**Saved entries**
=== Section Start ===

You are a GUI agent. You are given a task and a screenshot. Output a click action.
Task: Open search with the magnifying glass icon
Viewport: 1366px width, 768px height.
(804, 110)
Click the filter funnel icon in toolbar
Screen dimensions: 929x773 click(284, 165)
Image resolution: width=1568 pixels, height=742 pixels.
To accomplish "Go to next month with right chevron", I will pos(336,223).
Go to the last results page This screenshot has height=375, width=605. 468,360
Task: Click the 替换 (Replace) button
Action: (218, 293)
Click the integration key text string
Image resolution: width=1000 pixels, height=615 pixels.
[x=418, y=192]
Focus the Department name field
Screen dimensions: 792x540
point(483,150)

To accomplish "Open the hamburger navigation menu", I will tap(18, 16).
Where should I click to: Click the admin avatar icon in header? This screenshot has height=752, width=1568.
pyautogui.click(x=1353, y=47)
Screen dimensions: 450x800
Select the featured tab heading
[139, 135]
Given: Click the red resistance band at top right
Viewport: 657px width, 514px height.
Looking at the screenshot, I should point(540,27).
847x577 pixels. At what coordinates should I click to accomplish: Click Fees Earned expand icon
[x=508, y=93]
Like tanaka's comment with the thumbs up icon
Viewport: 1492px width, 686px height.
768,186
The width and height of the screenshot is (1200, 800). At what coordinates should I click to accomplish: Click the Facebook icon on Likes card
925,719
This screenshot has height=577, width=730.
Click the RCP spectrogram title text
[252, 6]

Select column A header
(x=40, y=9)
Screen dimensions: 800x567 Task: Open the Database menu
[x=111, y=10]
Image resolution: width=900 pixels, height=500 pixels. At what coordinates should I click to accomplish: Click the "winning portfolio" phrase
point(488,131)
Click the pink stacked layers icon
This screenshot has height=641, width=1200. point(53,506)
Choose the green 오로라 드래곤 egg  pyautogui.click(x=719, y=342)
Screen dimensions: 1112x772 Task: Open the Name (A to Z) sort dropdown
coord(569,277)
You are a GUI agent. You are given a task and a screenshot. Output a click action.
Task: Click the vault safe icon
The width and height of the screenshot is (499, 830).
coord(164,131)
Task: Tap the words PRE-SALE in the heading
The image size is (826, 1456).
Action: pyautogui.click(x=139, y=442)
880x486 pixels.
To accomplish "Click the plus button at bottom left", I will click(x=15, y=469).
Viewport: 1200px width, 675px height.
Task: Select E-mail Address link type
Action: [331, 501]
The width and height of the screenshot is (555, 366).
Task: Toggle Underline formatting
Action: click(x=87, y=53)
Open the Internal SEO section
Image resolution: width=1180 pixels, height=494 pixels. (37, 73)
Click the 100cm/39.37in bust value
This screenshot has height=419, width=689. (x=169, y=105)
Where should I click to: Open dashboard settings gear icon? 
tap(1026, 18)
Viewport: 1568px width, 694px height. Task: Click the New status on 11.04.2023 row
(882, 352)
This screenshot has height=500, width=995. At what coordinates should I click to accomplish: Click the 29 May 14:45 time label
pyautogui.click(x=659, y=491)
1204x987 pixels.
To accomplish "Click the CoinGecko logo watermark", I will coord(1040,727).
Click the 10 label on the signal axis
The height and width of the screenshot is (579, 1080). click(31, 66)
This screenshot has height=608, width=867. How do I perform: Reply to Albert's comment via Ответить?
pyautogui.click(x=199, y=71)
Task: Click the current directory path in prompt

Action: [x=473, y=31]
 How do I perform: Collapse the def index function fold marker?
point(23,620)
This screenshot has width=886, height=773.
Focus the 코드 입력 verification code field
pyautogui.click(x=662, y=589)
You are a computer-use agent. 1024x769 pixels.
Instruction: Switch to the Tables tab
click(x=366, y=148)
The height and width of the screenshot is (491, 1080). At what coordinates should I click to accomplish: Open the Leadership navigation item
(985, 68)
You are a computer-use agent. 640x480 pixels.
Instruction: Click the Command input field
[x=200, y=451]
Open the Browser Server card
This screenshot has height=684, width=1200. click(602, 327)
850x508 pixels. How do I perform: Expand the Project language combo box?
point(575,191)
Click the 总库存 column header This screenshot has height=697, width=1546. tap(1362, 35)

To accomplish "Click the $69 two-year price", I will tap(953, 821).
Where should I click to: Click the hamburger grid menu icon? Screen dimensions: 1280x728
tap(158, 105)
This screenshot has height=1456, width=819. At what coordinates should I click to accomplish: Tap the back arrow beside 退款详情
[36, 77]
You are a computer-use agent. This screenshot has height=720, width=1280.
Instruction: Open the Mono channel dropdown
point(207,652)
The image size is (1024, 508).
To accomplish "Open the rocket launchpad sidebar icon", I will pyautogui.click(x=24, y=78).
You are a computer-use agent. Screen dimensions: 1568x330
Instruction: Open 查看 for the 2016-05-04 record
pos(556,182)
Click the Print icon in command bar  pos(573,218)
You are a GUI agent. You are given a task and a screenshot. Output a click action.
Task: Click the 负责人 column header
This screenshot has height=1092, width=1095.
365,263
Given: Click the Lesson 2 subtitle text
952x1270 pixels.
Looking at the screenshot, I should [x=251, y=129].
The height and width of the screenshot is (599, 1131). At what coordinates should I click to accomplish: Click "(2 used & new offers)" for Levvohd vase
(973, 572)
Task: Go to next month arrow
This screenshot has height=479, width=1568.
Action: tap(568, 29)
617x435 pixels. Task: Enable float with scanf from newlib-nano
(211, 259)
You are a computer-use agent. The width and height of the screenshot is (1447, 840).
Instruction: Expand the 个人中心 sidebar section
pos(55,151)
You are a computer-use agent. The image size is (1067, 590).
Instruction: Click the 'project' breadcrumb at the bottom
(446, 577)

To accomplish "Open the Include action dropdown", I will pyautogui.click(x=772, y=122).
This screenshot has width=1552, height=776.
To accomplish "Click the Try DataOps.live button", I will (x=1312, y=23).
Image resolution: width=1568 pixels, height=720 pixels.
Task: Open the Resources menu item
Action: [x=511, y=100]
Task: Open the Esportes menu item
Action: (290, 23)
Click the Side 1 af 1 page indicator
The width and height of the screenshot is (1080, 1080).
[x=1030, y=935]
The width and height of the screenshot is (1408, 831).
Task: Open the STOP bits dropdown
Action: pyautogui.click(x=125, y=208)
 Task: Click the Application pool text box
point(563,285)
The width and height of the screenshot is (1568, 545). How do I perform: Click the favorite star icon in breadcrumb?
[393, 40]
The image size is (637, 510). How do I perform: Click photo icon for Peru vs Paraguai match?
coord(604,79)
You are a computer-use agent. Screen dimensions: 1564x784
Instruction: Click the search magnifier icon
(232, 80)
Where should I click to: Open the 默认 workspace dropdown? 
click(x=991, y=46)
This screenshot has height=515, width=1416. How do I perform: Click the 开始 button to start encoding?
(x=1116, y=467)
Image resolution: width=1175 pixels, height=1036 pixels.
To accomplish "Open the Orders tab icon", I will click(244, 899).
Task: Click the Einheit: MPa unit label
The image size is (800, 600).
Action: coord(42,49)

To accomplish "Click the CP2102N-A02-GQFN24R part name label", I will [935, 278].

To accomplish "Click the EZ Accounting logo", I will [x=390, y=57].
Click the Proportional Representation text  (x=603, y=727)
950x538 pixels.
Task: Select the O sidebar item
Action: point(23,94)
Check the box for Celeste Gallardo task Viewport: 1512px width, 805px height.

=== Section End ===

**TASK GOAL**
Keeping every line exactly as it is, copy all the records.

**FINISHED EXERCISE**
You are a GUI agent. You are given a task and a screenshot. Output a click action.
Task: Open search with the magnifying glass icon
Viewport: 1366px width, 768px height.
(804, 110)
Click the filter funnel icon in toolbar
Screen dimensions: 929x773 click(284, 165)
Image resolution: width=1568 pixels, height=742 pixels.
To accomplish "Go to next month with right chevron", I will pos(336,223).
Go to the last results page This screenshot has height=375, width=605. 468,360
Task: Click the 替换 (Replace) button
Action: (218, 293)
Click the integration key text string
Image resolution: width=1000 pixels, height=615 pixels.
[x=418, y=192]
Focus the Department name field
Screen dimensions: 792x540
point(483,150)

To accomplish "Open the hamburger navigation menu", I will tap(18, 16).
Where should I click to: Click the admin avatar icon in header? This screenshot has height=752, width=1568.
pyautogui.click(x=1353, y=47)
Screen dimensions: 450x800
Select the featured tab heading
[139, 135]
Given: Click the red resistance band at top right
Viewport: 657px width, 514px height.
Looking at the screenshot, I should point(540,27).
847x577 pixels. At what coordinates should I click to accomplish: Click Fees Earned expand icon
[x=508, y=93]
Like tanaka's comment with the thumbs up icon
Viewport: 1492px width, 686px height.
768,186
The width and height of the screenshot is (1200, 800). At what coordinates should I click to accomplish: Click the Facebook icon on Likes card
925,719
This screenshot has height=577, width=730.
Click the RCP spectrogram title text
[252, 6]

Select column A header
(x=40, y=9)
Screen dimensions: 800x567 Task: Open the Database menu
[x=111, y=10]
Image resolution: width=900 pixels, height=500 pixels. At what coordinates should I click to accomplish: Click the "winning portfolio" phrase
point(488,131)
Click the pink stacked layers icon
This screenshot has height=641, width=1200. point(53,506)
Choose the green 오로라 드래곤 egg  pyautogui.click(x=719, y=342)
Screen dimensions: 1112x772 Task: Open the Name (A to Z) sort dropdown
coord(569,277)
You are a GUI agent. You are given a task and a screenshot. Output a click action.
Task: Click the vault safe icon
The width and height of the screenshot is (499, 830).
coord(164,131)
Task: Tap the words PRE-SALE in the heading
The image size is (826, 1456).
Action: pyautogui.click(x=139, y=442)
880x486 pixels.
To accomplish "Click the plus button at bottom left", I will click(x=15, y=469).
Viewport: 1200px width, 675px height.
Task: Select E-mail Address link type
Action: [331, 501]
The width and height of the screenshot is (555, 366).
Task: Toggle Underline formatting
Action: click(x=87, y=53)
Open the Internal SEO section
Image resolution: width=1180 pixels, height=494 pixels. (37, 73)
Click the 100cm/39.37in bust value
This screenshot has height=419, width=689. (x=169, y=105)
Where should I click to: Open dashboard settings gear icon? 
tap(1026, 18)
Viewport: 1568px width, 694px height. Task: Click the New status on 11.04.2023 row
(882, 352)
This screenshot has height=500, width=995. At what coordinates should I click to accomplish: Click the 29 May 14:45 time label
pyautogui.click(x=659, y=491)
1204x987 pixels.
To accomplish "Click the CoinGecko logo watermark", I will coord(1040,727).
Click the 10 label on the signal axis
The height and width of the screenshot is (579, 1080). click(31, 66)
This screenshot has height=608, width=867. How do I perform: Reply to Albert's comment via Ответить?
pyautogui.click(x=199, y=71)
Task: Click the current directory path in prompt

Action: [x=473, y=31]
 How do I perform: Collapse the def index function fold marker?
point(23,620)
This screenshot has width=886, height=773.
Focus the 코드 입력 verification code field
pyautogui.click(x=662, y=589)
You are a computer-use agent. 1024x769 pixels.
Instruction: Switch to the Tables tab
click(x=366, y=148)
The height and width of the screenshot is (491, 1080). At what coordinates should I click to accomplish: Open the Leadership navigation item
(985, 68)
You are a computer-use agent. 640x480 pixels.
Instruction: Click the Command input field
[x=200, y=451]
Open the Browser Server card
This screenshot has height=684, width=1200. click(602, 327)
850x508 pixels. How do I perform: Expand the Project language combo box?
point(575,191)
Click the 总库存 column header This screenshot has height=697, width=1546. tap(1362, 35)

To accomplish "Click the $69 two-year price", I will tap(953, 821).
Where should I click to: Click the hamburger grid menu icon? Screen dimensions: 1280x728
tap(158, 105)
This screenshot has height=1456, width=819. At what coordinates should I click to accomplish: Tap the back arrow beside 退款详情
[36, 77]
You are a computer-use agent. This screenshot has height=720, width=1280.
Instruction: Open the Mono channel dropdown
point(207,652)
The image size is (1024, 508).
To accomplish "Open the rocket launchpad sidebar icon", I will pyautogui.click(x=24, y=78).
You are a computer-use agent. Screen dimensions: 1568x330
Instruction: Open 查看 for the 2016-05-04 record
pos(556,182)
Click the Print icon in command bar  pos(573,218)
You are a GUI agent. You are given a task and a screenshot. Output a click action.
Task: Click the 负责人 column header
This screenshot has height=1092, width=1095.
365,263
Given: Click the Lesson 2 subtitle text
952x1270 pixels.
Looking at the screenshot, I should [x=251, y=129].
The height and width of the screenshot is (599, 1131). At what coordinates should I click to accomplish: Click "(2 used & new offers)" for Levvohd vase
(973, 572)
Task: Go to next month arrow
This screenshot has height=479, width=1568.
Action: tap(568, 29)
617x435 pixels. Task: Enable float with scanf from newlib-nano
(211, 259)
You are a computer-use agent. The width and height of the screenshot is (1447, 840).
Instruction: Expand the 个人中心 sidebar section
pos(55,151)
You are a computer-use agent. The image size is (1067, 590).
Instruction: Click the 'project' breadcrumb at the bottom
(446, 577)

To accomplish "Open the Include action dropdown", I will pyautogui.click(x=772, y=122).
This screenshot has width=1552, height=776.
To accomplish "Click the Try DataOps.live button", I will (x=1312, y=23).
Image resolution: width=1568 pixels, height=720 pixels.
Task: Open the Resources menu item
Action: [x=511, y=100]
Task: Open the Esportes menu item
Action: (290, 23)
Click the Side 1 af 1 page indicator
The width and height of the screenshot is (1080, 1080).
[x=1030, y=935]
The width and height of the screenshot is (1408, 831).
Task: Open the STOP bits dropdown
Action: pyautogui.click(x=125, y=208)
 Task: Click the Application pool text box
point(563,285)
The width and height of the screenshot is (1568, 545). How do I perform: Click the favorite star icon in breadcrumb?
[393, 40]
The image size is (637, 510). How do I perform: Click photo icon for Peru vs Paraguai match?
coord(604,79)
You are a computer-use agent. Screen dimensions: 1564x784
Instruction: Click the search magnifier icon
(232, 80)
Where should I click to: Open the 默认 workspace dropdown? 
click(x=991, y=46)
This screenshot has height=515, width=1416. How do I perform: Click the 开始 button to start encoding?
(x=1116, y=467)
Image resolution: width=1175 pixels, height=1036 pixels.
To accomplish "Open the Orders tab icon", I will click(244, 899).
Task: Click the Einheit: MPa unit label
The image size is (800, 600).
Action: coord(42,49)

To accomplish "Click the CP2102N-A02-GQFN24R part name label", I will [935, 278].

To accomplish "Click the EZ Accounting logo", I will [x=390, y=57].
Click the Proportional Representation text  (x=603, y=727)
950x538 pixels.
Task: Select the O sidebar item
Action: point(23,94)
Check the box for Celeste Gallardo task Viewport: 1512px width, 805px height.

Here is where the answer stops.